From time to time, Postlethwaite searched Google Maps to see where it was along the Irish road, turning the camera to see the surrounding trees or, at one point, ending in the middle of an old stone circle.
Many have joined the Postlethwaite Solidarity March, in the United States and abroad.
After a day of hiking, he stopped at the shed of his net house, where he had drawn a full-scale edition of Market Cross in Glendalough.
While Postlethwaite chalkly wrote down the ks, circles, and image of the cross of the crucified Christ, he reflected only on the suffering caused by the pandemic, but also on the problems of racism, justice, and privilege.
In particular, he recalled Ahmaud Arbery, a black runner shot dead through two white men in a fatal confrontation in February 2020, and put his call on the chalk cross.
For Berkeley artist Maggie Preston, a DIY chalk maze on the open-air street of her home has a way of bonding with her neighbors and three-year-old son.

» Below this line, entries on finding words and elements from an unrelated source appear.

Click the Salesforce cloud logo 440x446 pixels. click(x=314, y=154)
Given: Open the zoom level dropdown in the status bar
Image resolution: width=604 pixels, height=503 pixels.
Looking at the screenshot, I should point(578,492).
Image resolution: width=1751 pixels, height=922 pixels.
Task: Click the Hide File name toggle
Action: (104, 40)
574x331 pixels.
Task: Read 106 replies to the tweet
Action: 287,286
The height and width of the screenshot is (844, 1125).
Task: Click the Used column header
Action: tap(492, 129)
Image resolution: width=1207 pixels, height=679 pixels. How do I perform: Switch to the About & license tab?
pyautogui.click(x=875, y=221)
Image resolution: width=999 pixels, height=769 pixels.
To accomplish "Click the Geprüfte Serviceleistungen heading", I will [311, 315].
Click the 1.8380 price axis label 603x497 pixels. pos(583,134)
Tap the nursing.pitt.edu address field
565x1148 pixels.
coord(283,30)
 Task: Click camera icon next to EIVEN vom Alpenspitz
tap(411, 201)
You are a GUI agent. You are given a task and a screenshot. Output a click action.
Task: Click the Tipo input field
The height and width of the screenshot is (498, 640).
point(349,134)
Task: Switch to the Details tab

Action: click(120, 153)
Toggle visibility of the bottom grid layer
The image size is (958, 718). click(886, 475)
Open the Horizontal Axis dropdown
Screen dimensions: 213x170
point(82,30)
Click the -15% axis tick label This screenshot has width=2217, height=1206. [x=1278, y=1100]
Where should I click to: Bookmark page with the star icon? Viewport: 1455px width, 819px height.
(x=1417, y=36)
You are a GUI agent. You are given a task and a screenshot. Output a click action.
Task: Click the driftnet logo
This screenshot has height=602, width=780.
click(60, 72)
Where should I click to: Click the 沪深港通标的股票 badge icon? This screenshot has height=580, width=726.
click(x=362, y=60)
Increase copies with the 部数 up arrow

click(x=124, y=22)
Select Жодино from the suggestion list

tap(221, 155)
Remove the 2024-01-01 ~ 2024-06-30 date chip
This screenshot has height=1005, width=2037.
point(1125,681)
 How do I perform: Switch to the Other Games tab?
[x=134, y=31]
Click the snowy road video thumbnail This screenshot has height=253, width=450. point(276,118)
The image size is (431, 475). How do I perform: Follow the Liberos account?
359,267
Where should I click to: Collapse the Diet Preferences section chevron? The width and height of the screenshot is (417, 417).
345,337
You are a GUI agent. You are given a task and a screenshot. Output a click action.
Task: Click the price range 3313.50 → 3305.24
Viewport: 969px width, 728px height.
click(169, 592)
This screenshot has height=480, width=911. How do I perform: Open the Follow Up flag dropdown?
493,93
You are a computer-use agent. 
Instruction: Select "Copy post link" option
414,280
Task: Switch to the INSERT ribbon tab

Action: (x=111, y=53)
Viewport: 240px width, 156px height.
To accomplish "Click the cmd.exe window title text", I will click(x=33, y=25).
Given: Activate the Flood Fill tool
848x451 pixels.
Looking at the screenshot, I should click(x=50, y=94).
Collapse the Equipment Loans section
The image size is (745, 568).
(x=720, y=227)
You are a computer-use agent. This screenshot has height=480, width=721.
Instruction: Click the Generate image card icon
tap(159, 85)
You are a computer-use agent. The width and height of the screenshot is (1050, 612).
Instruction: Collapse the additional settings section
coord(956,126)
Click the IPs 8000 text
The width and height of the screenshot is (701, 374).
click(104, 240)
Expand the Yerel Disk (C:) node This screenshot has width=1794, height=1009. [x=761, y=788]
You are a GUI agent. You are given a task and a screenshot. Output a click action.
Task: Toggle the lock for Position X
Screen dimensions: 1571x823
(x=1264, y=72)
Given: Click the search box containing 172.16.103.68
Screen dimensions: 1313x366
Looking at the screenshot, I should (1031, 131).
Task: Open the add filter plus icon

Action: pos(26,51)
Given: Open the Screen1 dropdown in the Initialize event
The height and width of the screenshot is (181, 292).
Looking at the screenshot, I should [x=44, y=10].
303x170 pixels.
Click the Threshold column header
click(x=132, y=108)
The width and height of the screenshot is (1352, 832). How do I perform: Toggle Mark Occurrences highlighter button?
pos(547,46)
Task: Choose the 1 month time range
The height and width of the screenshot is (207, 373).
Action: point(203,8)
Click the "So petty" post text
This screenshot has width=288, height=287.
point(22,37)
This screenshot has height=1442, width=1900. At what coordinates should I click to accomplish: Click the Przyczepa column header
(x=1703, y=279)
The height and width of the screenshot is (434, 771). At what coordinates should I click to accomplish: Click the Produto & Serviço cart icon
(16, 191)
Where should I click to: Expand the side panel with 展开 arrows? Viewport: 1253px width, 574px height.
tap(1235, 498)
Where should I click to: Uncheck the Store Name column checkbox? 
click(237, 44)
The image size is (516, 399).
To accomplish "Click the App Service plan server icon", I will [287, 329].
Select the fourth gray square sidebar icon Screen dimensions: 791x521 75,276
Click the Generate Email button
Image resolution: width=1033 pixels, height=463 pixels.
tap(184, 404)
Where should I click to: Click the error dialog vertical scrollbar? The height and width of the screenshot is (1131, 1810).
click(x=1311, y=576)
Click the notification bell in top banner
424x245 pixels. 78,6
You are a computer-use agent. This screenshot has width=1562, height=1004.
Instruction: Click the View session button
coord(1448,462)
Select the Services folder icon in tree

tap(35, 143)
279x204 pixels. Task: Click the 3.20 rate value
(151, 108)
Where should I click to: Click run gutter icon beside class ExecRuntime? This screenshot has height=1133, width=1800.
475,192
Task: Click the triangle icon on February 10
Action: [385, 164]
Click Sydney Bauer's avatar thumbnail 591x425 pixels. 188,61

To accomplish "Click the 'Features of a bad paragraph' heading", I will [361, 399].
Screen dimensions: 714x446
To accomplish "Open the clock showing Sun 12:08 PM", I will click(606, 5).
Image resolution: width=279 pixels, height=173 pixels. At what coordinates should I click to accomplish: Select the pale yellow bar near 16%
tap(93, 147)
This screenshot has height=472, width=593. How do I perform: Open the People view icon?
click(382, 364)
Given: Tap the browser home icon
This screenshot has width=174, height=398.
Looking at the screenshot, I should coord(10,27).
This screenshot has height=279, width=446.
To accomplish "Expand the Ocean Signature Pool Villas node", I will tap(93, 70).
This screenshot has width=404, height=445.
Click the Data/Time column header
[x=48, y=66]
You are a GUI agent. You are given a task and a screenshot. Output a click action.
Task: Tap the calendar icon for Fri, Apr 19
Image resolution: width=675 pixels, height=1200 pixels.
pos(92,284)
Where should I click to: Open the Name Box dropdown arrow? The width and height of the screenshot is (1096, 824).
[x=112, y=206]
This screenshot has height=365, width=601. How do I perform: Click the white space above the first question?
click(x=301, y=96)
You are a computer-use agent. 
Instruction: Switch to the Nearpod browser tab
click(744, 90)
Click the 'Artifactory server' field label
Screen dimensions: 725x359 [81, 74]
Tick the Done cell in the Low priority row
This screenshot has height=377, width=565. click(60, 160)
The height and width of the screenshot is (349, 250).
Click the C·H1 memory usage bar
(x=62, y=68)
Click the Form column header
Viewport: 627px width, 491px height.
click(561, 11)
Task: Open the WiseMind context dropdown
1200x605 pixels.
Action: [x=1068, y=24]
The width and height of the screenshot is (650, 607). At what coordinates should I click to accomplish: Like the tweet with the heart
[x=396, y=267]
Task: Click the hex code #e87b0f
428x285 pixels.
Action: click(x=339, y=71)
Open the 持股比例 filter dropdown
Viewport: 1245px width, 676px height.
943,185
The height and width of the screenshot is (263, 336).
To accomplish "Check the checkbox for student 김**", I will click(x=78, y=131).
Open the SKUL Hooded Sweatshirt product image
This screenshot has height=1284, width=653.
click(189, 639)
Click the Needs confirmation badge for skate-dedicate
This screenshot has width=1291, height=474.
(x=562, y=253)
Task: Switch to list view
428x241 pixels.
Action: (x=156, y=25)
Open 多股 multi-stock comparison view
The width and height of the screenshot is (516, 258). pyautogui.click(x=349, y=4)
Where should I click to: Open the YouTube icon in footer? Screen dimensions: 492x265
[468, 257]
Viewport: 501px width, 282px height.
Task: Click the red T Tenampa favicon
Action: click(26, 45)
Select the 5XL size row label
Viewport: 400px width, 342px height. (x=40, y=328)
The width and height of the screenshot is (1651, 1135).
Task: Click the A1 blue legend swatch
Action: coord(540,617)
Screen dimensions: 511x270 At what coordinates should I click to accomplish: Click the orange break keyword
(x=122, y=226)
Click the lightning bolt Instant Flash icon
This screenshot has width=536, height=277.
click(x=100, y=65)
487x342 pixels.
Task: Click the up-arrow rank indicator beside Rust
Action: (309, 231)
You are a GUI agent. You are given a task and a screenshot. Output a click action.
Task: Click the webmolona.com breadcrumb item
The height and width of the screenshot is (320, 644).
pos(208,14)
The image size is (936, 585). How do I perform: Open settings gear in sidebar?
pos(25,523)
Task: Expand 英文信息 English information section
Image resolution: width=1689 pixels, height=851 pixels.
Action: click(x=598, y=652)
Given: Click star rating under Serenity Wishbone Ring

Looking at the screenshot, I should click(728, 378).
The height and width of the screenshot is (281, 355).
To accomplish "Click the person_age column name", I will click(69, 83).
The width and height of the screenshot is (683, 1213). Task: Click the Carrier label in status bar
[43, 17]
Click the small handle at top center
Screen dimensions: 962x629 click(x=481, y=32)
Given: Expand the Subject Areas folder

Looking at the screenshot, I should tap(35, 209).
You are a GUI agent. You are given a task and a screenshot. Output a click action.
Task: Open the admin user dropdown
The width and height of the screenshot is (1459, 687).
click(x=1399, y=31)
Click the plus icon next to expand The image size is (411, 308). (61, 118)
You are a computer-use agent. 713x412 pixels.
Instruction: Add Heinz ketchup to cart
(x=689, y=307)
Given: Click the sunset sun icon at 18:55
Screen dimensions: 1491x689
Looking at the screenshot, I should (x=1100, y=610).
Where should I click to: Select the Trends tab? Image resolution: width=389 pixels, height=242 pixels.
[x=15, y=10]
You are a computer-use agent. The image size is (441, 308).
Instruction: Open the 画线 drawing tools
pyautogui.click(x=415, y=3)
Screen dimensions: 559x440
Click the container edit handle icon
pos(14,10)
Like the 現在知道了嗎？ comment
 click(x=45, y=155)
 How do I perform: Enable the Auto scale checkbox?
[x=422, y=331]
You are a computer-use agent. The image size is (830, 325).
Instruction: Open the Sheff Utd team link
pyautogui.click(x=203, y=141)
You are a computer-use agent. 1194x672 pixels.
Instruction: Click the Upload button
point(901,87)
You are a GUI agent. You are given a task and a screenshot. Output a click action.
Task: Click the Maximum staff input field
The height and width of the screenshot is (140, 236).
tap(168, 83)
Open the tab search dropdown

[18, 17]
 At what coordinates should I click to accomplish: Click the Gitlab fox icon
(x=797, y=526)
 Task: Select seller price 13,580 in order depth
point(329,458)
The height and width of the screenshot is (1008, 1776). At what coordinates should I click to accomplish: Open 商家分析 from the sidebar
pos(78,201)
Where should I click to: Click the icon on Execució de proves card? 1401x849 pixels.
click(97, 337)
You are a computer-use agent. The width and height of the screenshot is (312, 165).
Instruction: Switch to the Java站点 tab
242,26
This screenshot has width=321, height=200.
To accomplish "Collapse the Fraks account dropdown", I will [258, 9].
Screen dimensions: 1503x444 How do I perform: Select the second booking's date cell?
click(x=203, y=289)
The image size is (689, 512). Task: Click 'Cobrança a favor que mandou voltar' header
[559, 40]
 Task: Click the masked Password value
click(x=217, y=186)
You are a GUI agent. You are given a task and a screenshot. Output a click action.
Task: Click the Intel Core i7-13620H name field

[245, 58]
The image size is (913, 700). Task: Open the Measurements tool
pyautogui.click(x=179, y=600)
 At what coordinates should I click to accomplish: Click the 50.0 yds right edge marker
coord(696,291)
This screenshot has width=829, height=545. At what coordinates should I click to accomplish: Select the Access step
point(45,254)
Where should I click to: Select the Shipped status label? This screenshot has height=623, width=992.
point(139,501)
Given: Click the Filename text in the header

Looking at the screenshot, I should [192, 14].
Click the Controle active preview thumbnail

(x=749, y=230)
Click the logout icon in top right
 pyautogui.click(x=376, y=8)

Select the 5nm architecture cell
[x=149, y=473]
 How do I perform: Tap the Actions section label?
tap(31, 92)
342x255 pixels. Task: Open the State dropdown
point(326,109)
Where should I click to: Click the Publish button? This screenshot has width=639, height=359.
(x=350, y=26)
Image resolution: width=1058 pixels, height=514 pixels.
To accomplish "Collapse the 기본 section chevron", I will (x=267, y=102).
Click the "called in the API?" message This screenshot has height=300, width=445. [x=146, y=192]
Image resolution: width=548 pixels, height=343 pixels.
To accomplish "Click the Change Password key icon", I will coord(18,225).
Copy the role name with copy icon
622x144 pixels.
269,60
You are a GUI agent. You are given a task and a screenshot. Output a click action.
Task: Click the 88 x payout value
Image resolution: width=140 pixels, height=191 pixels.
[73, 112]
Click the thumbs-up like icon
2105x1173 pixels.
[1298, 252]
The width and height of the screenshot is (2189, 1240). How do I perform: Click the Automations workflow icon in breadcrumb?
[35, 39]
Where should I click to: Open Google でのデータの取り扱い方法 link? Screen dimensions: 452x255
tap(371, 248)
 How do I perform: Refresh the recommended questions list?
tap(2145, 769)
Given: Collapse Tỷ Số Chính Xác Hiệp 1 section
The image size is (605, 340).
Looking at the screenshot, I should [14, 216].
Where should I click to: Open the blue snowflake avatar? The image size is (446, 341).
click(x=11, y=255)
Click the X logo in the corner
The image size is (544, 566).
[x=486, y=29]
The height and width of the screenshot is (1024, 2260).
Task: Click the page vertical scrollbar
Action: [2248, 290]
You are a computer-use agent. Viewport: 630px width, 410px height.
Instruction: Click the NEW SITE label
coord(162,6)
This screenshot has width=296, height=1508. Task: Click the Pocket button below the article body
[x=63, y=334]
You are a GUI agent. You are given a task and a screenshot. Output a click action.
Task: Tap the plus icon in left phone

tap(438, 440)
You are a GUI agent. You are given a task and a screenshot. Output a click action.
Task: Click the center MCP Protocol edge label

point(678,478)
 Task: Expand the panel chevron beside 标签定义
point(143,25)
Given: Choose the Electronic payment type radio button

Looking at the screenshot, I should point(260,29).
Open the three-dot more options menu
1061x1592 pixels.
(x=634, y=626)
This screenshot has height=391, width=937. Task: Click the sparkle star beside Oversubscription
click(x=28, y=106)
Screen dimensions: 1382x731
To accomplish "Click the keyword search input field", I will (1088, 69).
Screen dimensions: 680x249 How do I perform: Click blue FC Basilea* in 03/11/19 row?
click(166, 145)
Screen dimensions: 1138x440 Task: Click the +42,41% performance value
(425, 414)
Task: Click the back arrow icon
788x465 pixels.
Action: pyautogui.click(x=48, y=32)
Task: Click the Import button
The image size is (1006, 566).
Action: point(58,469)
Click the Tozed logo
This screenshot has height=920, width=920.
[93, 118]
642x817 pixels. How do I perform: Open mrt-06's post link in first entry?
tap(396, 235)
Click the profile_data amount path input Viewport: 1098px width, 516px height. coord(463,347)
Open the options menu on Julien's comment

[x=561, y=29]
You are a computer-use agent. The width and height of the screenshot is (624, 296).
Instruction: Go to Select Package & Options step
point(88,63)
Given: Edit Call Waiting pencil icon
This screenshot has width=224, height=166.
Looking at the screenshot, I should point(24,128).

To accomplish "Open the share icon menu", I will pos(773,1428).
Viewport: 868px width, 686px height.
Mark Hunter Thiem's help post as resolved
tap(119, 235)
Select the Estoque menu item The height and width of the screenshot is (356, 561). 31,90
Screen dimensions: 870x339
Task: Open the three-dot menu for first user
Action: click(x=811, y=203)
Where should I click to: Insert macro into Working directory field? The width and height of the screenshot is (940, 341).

Here is a link with the medieval to bring longer pilgrimages to the Church or community.
Researchers warned that the mazes would possibly have been founded on maps of Jerusalem, offering a reduced edition of a much longer pilgrimage route.
They began by chalkly marking places where they may no longer pass (the aquarium, the zoo, an exercise adventure) and then created an undeniable labyrinth in the form of an non-stop path in seven semicircles.
“A maze has given us a bigger destination, not just a position to believe in, but a subsidized path to travel literally with our feet,” he told me.
When neighbors discovered the maze, it began to create a true sense of network similar to that many seek to locate when embarking on a much longer pilgrimage.
Volker’s cancer has progressed to level IV and celebrated its 100th chemotherapy remedy in 2017, however, she still walks and prays regularly.
He gives the following advice: “For other people who create their own Camino garden, I think creating myths is the ultimate consideration. Study maps, be informed to pronounce the names of cities, walk on dust and mud, be there in the rain, drink your wine and eat your food, be informed how to pretend.